Zwei Wochen nach dem Sprachtest erhält Khalil die Ablehnung seines Asylantrags. Er sei "offensichtlich unbegründet", sagt das BAMF. Diese Form der Ablehnungen sind für die Betroffenen besonders schlimm, wie Bijan Moini erklärt. Der Betroffene gilt als ausreisepflichtig. Viel Zeit, zu widersprechen, hat er nicht: "Ein Geflüchteter muss innerhalb einer Woche Rechtsmittel einlegen und sogar einen Eilantrag stellen, wenn er nicht sofort abgeschoben werden will", sagt Moini.

Khalil gelang es mit Hilfe von Unterstützerinnen, diese Fristen einzuhalten. Bis sein Verfahren entschieden wird, darf er in Deutschland bleiben. Sprachkurse machen oder arbeiten gehen darf er wegen der Ablehnung jedoch nicht.

Nicht alle Geflüchteten haben das Glück, bei ihren Asylverfahren von Freiwilligen oder Anwältinnen unterstützt zu werden.

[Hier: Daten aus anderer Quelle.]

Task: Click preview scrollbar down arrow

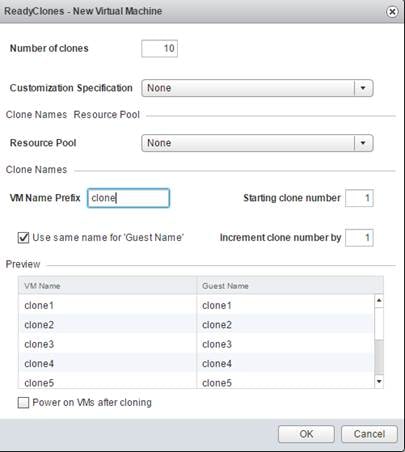Action: pos(379,381)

Durch die vielen Verfahren wird es immer schwieriger, überhaupt spezialisierte Anwälte zu finden, die Kapazitäten haben. Sie fallen durch das Raster und werden – womöglich zu Unrecht – abgeschoben.

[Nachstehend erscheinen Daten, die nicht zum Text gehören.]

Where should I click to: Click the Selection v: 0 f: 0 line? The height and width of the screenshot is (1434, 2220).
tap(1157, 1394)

Das BAMF muss fast die Hälfte aller angefochtenen Asylablehnungen revidieren

Auch Hajar hatte Glück: "Nachdem die Ablehnung kam, war ich sehr traurig. Aber dann habe ich meine Anwältin gefunden und ich bin sehr froh, dass sie da ist." In seinem Verfahren entdeckte seine Anwältin noch mehr Auffälligkeiten. Das Bundesamt nimmt an, dass sein Pass eine Fälschung sei. Sein Führerschein, der ebenfalls geprüft wurde, erwies sich jedoch als echt. Doch das Ergebnis für seine Fahrerlaubnis traf erst ein, nachdem seine Ablehnung bereits verschickt war.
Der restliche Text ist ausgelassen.